:: Lignes enregistrées ::
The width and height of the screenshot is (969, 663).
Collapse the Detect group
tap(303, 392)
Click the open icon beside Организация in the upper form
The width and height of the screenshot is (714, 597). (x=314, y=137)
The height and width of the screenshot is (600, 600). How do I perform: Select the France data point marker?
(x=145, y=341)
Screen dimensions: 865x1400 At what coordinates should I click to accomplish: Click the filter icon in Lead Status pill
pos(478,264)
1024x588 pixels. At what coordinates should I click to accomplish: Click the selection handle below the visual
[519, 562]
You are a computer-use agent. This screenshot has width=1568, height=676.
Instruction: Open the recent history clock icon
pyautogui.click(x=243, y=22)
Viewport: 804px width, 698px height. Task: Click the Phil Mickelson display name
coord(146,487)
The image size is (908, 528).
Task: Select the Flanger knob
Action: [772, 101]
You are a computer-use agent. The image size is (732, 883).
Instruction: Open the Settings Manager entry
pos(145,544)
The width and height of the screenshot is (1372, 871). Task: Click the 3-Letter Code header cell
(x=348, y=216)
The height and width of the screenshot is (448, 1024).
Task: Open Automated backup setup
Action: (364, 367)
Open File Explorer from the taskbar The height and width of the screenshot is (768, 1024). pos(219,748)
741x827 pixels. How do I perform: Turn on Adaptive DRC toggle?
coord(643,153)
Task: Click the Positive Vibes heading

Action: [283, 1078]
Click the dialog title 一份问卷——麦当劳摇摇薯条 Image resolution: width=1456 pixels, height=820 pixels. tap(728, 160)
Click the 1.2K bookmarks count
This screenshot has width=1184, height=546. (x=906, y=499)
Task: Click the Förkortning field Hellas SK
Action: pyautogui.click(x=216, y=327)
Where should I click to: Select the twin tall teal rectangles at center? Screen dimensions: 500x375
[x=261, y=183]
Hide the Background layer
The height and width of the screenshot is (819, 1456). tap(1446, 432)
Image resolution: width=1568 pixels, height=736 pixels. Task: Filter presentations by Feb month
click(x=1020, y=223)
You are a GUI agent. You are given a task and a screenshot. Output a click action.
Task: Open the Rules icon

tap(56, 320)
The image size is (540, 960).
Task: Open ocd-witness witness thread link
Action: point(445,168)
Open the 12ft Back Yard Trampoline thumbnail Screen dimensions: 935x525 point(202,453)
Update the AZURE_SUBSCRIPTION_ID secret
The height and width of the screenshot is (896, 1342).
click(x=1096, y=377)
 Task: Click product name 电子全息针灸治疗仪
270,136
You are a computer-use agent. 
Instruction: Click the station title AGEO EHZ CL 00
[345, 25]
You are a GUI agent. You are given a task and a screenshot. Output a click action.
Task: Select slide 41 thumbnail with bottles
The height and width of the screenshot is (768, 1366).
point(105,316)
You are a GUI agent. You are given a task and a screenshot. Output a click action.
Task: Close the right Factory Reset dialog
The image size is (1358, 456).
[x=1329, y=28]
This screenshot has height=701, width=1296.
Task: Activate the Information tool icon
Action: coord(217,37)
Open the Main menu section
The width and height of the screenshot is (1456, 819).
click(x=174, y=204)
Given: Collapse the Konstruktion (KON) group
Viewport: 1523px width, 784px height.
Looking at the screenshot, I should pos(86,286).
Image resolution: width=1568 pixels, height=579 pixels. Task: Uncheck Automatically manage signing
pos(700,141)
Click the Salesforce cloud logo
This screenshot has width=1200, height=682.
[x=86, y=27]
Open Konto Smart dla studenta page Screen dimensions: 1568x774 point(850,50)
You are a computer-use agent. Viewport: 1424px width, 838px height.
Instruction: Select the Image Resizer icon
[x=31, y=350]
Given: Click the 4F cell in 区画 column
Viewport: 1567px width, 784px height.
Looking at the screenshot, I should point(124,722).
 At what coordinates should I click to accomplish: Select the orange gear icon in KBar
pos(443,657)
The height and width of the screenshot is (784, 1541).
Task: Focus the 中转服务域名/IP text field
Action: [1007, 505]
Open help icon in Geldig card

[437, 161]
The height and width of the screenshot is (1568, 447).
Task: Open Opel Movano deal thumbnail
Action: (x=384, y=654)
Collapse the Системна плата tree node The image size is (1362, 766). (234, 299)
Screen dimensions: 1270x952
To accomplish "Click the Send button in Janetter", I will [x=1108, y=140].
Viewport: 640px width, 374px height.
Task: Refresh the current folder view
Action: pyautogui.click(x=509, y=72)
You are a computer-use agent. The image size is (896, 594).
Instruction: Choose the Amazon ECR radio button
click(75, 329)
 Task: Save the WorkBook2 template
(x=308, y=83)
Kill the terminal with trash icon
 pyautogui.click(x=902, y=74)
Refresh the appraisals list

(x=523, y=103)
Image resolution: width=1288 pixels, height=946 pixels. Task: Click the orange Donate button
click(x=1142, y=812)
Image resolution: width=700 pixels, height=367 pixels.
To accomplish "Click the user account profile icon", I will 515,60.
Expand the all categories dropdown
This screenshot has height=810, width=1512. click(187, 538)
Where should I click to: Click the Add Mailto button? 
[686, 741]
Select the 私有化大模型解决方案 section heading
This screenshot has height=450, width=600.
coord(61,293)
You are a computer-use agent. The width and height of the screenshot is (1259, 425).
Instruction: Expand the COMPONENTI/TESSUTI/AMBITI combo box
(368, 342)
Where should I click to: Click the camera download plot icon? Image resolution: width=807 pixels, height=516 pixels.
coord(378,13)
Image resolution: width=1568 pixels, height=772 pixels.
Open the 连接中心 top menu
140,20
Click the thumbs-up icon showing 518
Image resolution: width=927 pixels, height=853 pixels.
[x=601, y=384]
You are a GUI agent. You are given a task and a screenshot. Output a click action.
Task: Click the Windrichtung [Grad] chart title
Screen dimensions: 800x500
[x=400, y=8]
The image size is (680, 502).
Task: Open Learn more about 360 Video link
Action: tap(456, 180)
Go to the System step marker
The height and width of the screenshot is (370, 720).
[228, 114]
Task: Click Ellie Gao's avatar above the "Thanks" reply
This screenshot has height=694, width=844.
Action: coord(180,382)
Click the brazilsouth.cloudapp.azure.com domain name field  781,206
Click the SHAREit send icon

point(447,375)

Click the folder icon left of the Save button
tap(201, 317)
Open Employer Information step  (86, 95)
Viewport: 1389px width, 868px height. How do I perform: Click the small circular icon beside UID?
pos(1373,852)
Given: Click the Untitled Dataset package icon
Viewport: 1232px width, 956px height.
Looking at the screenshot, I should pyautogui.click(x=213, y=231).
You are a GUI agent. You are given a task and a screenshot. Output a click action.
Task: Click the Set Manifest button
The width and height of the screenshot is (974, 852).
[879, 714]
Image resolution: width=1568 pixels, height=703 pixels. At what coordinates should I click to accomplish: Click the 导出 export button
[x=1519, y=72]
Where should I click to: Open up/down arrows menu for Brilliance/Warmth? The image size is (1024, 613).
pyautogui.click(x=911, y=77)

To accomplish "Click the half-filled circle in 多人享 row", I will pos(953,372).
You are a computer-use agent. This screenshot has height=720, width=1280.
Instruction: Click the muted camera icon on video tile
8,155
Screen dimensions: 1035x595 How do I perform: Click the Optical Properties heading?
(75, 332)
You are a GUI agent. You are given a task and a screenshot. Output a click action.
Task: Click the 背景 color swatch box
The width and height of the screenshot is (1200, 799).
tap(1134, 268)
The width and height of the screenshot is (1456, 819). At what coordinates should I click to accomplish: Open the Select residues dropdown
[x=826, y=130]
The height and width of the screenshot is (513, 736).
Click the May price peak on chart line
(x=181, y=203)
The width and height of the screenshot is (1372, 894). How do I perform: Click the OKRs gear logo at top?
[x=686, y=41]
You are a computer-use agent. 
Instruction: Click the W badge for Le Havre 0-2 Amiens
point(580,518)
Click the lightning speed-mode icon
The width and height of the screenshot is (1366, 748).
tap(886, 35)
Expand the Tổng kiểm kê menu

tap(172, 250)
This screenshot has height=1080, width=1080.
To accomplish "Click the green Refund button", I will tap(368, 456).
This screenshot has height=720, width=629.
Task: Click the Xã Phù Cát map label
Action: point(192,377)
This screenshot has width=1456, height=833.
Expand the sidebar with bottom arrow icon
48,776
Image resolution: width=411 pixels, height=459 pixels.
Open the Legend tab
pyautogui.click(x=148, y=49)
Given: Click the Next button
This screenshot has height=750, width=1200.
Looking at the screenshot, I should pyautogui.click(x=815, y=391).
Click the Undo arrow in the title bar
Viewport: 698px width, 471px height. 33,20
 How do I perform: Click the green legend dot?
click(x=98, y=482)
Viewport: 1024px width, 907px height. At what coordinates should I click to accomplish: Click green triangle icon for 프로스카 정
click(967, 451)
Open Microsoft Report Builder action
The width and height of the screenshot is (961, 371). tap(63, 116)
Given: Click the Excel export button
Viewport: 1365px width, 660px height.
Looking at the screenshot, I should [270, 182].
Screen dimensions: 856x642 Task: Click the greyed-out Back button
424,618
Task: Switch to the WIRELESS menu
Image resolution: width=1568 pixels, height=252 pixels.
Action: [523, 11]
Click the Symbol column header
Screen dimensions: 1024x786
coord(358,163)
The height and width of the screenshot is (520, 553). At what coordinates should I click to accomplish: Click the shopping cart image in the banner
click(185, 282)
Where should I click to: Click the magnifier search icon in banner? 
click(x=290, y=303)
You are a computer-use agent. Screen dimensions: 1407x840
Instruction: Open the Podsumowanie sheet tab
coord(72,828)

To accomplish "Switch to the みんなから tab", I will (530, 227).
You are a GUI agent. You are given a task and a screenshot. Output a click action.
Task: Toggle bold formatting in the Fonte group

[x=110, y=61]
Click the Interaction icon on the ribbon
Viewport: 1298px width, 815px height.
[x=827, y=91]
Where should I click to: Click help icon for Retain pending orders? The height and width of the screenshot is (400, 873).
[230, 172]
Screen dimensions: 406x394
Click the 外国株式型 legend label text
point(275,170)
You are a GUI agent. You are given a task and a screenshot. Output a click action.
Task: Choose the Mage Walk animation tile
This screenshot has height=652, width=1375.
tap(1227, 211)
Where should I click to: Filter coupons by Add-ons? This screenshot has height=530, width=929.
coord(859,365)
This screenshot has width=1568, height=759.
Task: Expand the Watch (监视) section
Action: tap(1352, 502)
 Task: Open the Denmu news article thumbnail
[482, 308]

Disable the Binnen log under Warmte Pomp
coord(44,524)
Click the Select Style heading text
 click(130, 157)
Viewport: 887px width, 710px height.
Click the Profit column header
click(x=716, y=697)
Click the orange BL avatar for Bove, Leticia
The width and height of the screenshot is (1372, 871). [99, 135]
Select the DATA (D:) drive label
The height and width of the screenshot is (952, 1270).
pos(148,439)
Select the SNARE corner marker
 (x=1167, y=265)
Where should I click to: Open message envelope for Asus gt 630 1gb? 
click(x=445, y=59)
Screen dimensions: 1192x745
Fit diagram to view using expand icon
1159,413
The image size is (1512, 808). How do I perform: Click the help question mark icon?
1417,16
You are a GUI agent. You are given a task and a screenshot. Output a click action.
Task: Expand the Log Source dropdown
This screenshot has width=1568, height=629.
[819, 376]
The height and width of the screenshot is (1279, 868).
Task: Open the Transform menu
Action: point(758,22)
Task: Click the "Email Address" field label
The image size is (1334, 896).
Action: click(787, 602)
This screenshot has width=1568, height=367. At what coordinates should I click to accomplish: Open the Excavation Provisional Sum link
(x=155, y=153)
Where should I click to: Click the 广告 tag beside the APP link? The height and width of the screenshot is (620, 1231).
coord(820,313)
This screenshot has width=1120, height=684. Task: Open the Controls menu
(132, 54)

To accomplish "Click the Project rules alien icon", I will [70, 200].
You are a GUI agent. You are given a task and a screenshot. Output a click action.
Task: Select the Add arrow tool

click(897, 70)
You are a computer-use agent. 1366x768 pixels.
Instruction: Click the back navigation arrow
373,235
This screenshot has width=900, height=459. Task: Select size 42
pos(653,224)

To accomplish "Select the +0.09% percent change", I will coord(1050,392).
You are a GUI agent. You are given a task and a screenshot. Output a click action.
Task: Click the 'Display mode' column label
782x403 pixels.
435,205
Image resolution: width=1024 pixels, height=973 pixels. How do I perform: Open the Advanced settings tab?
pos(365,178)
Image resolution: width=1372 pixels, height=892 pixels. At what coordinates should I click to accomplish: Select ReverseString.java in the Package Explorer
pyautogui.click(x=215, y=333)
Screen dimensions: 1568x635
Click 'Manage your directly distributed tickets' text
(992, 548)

:: Consigne ::
Pouvez-vous mettre en forme de liste JSON de chaînes les lignes du matériel ci-dessus, en commençant par la ligne qui contient "Open the 12ft" et en allant jusqu'à celle qui contient "Action: coord(217,37)", les deux incluses ? Chaque ligne doit correspondre à une chaîne, et les lignes vides sont à omettre.

:: Réponse ::
[
  "Open the 12ft Back Yard Trampoline thumbnail Screen dimensions: 935x525 point(202,453)",
  "Update the AZURE_SUBSCRIPTION_ID secret",
  "The height and width of the screenshot is (896, 1342).",
  "click(x=1096, y=377)",
  " Task: Click product name 电子全息针灸治疗仪",
  "270,136",
  "You are a computer-use agent. ",
  "Instruction: Click the station title AGEO EHZ CL 00",
  "[345, 25]",
  "You are a GUI agent. You are given a task and a screenshot. Output a click action.",
  "Task: Select slide 41 thumbnail with bottles",
  "The height and width of the screenshot is (768, 1366).",
  "point(105,316)",
  "You are a GUI agent. You are given a task and a screenshot. Output a click action.",
  "Task: Close the right Factory Reset dialog",
  "The image size is (1358, 456).",
  "[x=1329, y=28]",
  "This screenshot has height=701, width=1296.",
  "Task: Activate the Information tool icon",
  "Action: coord(217,37)"
]